JPP exige ao Ministério das Infraestruturas relatórios sobre revisão do subsídio de mobilidade

O Juntos Pelo Povo (JPP) requereu ao Ministério das Infraestruturas e Habitação cópias dos relatórios produzidos pelo Grupo de Trabalho para a Revisão do Subsídio Social de Mobilidade.

O objetivo é conhecer, em concreto, o conjunto de alterações apresentadas pelo representante da Madeira no referido Grupo de Trabalho nesta primeira etapa do processo de revisão do regime vigente, cujos trabalhos foram dados por encerrados a 30 de Setembro.  As dúvidas do JPP adensaram-se com a publicação da Portaria n.º 234/2024/1, de 26 de Setembro, e consequentes declarações públicas do secretário regional da Economia e Turismo, Eduardo Jesus.

Em declarações à RTP Madeira, no dia 26 de Setembro, o governante madeirense afirmou: “Pretende-se que até ao dia 30 de Setembro exista o relatório final deste grupo de trabalho, com esse relatório, o senhor ministro depois decidirá um conjunto de alterações a promover, e nós mantivemos sempre, desde o início, o nosso propósito no envolvimento deste grupo de trabalho, que é acima de tudo facilitar a vida dos passageiros e evitar os processos que são muito burocráticos (…). O último objectivo seria que nós só pagássemos os 86€ e os 65€.”

Depois de se ter esquivado a responder se o grupo de trabalho iria consagrar o direito a pagar apenas 86€ para residentes e os 65€ para estudantes, no dia seguinte Eduardo Jesus acabou por fortalecer as razões do JPP para solicitar o acesso aos relatórios do grupo de trabalho e sobretudo aferir da verdadeira posição do Governo Regional neste processo.

“As companhias aéreas não aceitaram e não aceitam que sejam elas a financiar os passageiros (…) e nós entendemos isso”, declarou à RTP-M o titular da Economia e Turismo, no dia seguinte à publicação da Portaria n.º 234/2024/1, de 26 de Setembro.

“Este Governo Regional, o PSD, o CDS e os deputados do PSD no Parlamento madeirense, como todos puderam ver e ouvir no debate de terça-feira, são incongruentes e não dormem a pensar em como enganar os madeirenses”, afirma o secretário-geral do JPP, Élvio Sousa.

O líder partidário prosseguiu: “Como se percebe das declarações do secretário da Economia e Turismo, o objectivo primeiro dele é proteger as companhias, diz que até as entende, é complacente, acha que não devem ser elas a suportarem o acréscimo acima dos 86€, nem se percebe onde foi ele buscar essa história porque quem tem que se entender com as companhias é o Estado, mas já sobre serem os madeirenses a terem que adiantar valores incomportáveis para poderem viajar no seu próprio território, sobre isso nem uma palavra pelo que se conclui que para Eduardo Jesus o princípio da continuidade territorial é um direito constitucional atribuído às companhias aéreas e não aos madeirenses.”

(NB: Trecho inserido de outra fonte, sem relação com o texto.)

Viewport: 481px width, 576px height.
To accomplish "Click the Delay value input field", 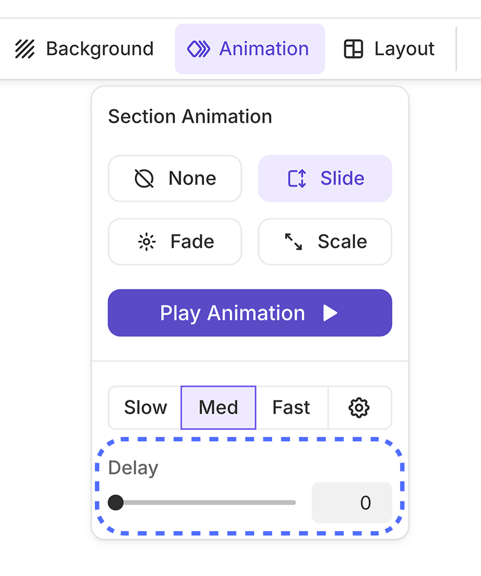I will click(352, 502).
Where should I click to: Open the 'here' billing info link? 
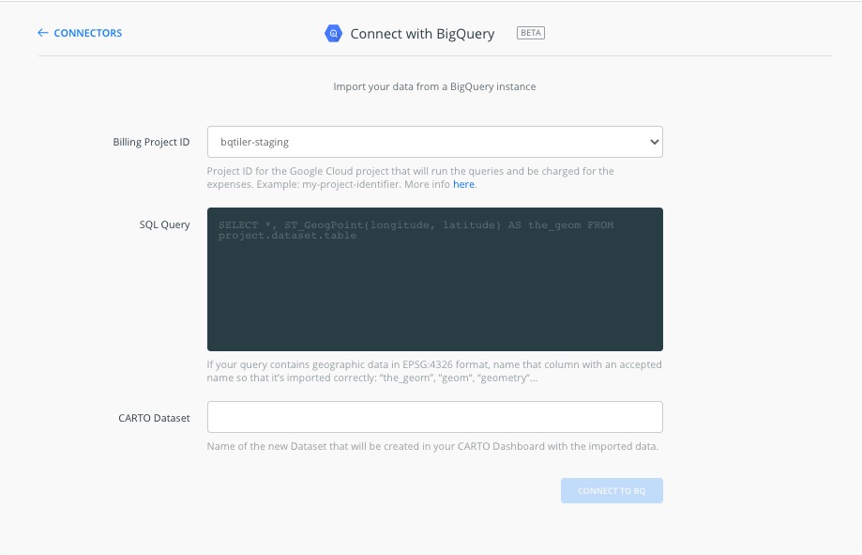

Depois de todas estas contradições, o secretário regional da Economia e Turismo veio garantir que não há alterações ao modelo actual do SSM para a Madeira. “Uma péssima notícia para todos nós”, sintetiza Élvio Sousa.

“O Governo Regional ao fim de dez anos ainda não percebeu que tem de haver alterações profundas e que os madeirenses querem pagar apenas 86€ e 65€, nada mais, é apenas isto, simples e directo, o resto é conversa fiada”, sublinha.

Élvio Sousa acusa o Governo Regional de continuar a “iludir” os madeirenses com “joguinhos de palavras” em público mas a “traí-los pelas costas onde devia ter a coragem, o dever e a obrigação de defender os mais elementares direitos constitucionais, como este da mobilidade no território, e isso devia ser agora mais fácil porque a República tem um governo de aliança com as mesmas duas cores políticas de cá, PSD/CDS”.

O líder do JPP diz não entender o medo do Governo Regional das companhias aéreas porque, nota, o valor facial de 86€ pago pelos madeirenses para um percurso de 1h30 é “muito mais lucrativo” se comparado com os preços das viagens para a maior parte dos destinos europeus, a partir de Lisboa, com tarifas entre os 30€ e os 60€. “Que se saiba as companhias não estão a ameaçar que vão deixar de voar para esses países”, frisa.

É para conhecer o que realmente defendeu o representante da Região no Grupo de Trabalho, em nome do governo regional do PSD/CDS, que o JPP exige cópias dos relatórios, através da lei que consagra o direito ao acesso a documentos administrativos.